*Exercise details:* Every record shown here needs to be repeated exactly.

(Saved data entries)
>>

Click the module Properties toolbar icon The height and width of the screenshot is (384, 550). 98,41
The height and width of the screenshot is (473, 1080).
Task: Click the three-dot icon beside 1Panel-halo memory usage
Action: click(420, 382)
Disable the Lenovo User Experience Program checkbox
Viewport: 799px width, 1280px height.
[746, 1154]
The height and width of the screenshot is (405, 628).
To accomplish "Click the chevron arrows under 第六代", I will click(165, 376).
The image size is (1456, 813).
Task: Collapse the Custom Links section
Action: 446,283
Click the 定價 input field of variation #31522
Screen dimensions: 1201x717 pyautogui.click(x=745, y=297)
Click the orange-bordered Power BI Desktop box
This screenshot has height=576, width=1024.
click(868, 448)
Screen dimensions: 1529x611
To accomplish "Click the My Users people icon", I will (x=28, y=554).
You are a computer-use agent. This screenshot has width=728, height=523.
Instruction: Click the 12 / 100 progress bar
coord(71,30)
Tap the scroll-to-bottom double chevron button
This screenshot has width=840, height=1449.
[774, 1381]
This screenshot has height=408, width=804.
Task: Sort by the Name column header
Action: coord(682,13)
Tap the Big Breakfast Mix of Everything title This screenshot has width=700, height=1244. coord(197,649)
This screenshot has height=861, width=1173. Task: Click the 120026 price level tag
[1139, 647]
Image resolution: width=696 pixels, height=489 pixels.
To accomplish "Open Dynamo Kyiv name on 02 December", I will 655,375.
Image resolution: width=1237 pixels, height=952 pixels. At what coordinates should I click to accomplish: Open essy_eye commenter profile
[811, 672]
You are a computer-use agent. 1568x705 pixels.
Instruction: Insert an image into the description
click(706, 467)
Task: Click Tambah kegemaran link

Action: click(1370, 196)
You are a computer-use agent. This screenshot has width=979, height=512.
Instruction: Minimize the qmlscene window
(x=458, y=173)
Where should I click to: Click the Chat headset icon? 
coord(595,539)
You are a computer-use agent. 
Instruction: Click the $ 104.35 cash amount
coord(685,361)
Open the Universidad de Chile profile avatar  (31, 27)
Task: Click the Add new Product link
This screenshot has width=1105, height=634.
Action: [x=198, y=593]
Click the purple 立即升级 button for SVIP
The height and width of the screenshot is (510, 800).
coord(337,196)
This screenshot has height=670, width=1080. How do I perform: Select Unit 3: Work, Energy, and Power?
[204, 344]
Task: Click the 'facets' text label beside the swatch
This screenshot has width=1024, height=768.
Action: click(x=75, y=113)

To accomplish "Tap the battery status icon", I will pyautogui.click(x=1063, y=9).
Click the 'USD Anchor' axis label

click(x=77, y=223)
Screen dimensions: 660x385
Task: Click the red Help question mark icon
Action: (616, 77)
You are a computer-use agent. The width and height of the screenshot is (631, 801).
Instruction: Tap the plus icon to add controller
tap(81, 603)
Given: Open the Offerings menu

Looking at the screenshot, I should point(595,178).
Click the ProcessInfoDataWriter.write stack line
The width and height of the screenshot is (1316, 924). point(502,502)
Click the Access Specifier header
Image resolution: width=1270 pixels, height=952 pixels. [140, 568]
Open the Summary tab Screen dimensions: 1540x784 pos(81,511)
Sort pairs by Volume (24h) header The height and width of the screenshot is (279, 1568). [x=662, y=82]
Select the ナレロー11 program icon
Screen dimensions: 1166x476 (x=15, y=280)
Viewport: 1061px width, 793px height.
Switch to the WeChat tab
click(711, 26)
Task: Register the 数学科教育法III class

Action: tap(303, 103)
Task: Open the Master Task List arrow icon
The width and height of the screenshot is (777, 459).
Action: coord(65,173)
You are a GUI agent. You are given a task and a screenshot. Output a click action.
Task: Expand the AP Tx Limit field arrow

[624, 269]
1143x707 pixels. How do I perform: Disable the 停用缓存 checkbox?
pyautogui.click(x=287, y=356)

<<

*Result:*
Click the module Properties toolbar icon The height and width of the screenshot is (384, 550). 98,41
The height and width of the screenshot is (473, 1080).
Task: Click the three-dot icon beside 1Panel-halo memory usage
Action: click(420, 382)
Disable the Lenovo User Experience Program checkbox
Viewport: 799px width, 1280px height.
[746, 1154]
The height and width of the screenshot is (405, 628).
To accomplish "Click the chevron arrows under 第六代", I will click(165, 376).
The image size is (1456, 813).
Task: Collapse the Custom Links section
Action: 446,283
Click the 定價 input field of variation #31522
Screen dimensions: 1201x717 pyautogui.click(x=745, y=297)
Click the orange-bordered Power BI Desktop box
This screenshot has height=576, width=1024.
click(868, 448)
Screen dimensions: 1529x611
To accomplish "Click the My Users people icon", I will (x=28, y=554).
You are a computer-use agent. This screenshot has width=728, height=523.
Instruction: Click the 12 / 100 progress bar
coord(71,30)
Tap the scroll-to-bottom double chevron button
This screenshot has width=840, height=1449.
[774, 1381]
This screenshot has height=408, width=804.
Task: Sort by the Name column header
Action: coord(682,13)
Tap the Big Breakfast Mix of Everything title This screenshot has width=700, height=1244. coord(197,649)
This screenshot has height=861, width=1173. Task: Click the 120026 price level tag
[1139, 647]
Image resolution: width=696 pixels, height=489 pixels.
To accomplish "Open Dynamo Kyiv name on 02 December", I will 655,375.
Image resolution: width=1237 pixels, height=952 pixels. At what coordinates should I click to accomplish: Open essy_eye commenter profile
[811, 672]
You are a computer-use agent. 1568x705 pixels.
Instruction: Insert an image into the description
click(706, 467)
Task: Click Tambah kegemaran link

Action: click(1370, 196)
You are a computer-use agent. This screenshot has width=979, height=512.
Instruction: Minimize the qmlscene window
(x=458, y=173)
Where should I click to: Click the Chat headset icon? 
coord(595,539)
You are a computer-use agent. 
Instruction: Click the $ 104.35 cash amount
coord(685,361)
Open the Universidad de Chile profile avatar  (31, 27)
Task: Click the Add new Product link
This screenshot has width=1105, height=634.
Action: [x=198, y=593]
Click the purple 立即升级 button for SVIP
The height and width of the screenshot is (510, 800).
coord(337,196)
This screenshot has height=670, width=1080. How do I perform: Select Unit 3: Work, Energy, and Power?
[204, 344]
Task: Click the 'facets' text label beside the swatch
This screenshot has width=1024, height=768.
Action: click(x=75, y=113)

To accomplish "Tap the battery status icon", I will pyautogui.click(x=1063, y=9).
Click the 'USD Anchor' axis label

click(x=77, y=223)
Screen dimensions: 660x385
Task: Click the red Help question mark icon
Action: (616, 77)
You are a computer-use agent. The width and height of the screenshot is (631, 801).
Instruction: Tap the plus icon to add controller
tap(81, 603)
Given: Open the Offerings menu

Looking at the screenshot, I should point(595,178).
Click the ProcessInfoDataWriter.write stack line
The width and height of the screenshot is (1316, 924). point(502,502)
Click the Access Specifier header
Image resolution: width=1270 pixels, height=952 pixels. [140, 568]
Open the Summary tab Screen dimensions: 1540x784 pos(81,511)
Sort pairs by Volume (24h) header The height and width of the screenshot is (279, 1568). [x=662, y=82]
Select the ナレロー11 program icon
Screen dimensions: 1166x476 (x=15, y=280)
Viewport: 1061px width, 793px height.
Switch to the WeChat tab
click(711, 26)
Task: Register the 数学科教育法III class

Action: tap(303, 103)
Task: Open the Master Task List arrow icon
The width and height of the screenshot is (777, 459).
Action: coord(65,173)
You are a GUI agent. You are given a task and a screenshot. Output a click action.
Task: Expand the AP Tx Limit field arrow

[624, 269]
1143x707 pixels. How do I perform: Disable the 停用缓存 checkbox?
pyautogui.click(x=287, y=356)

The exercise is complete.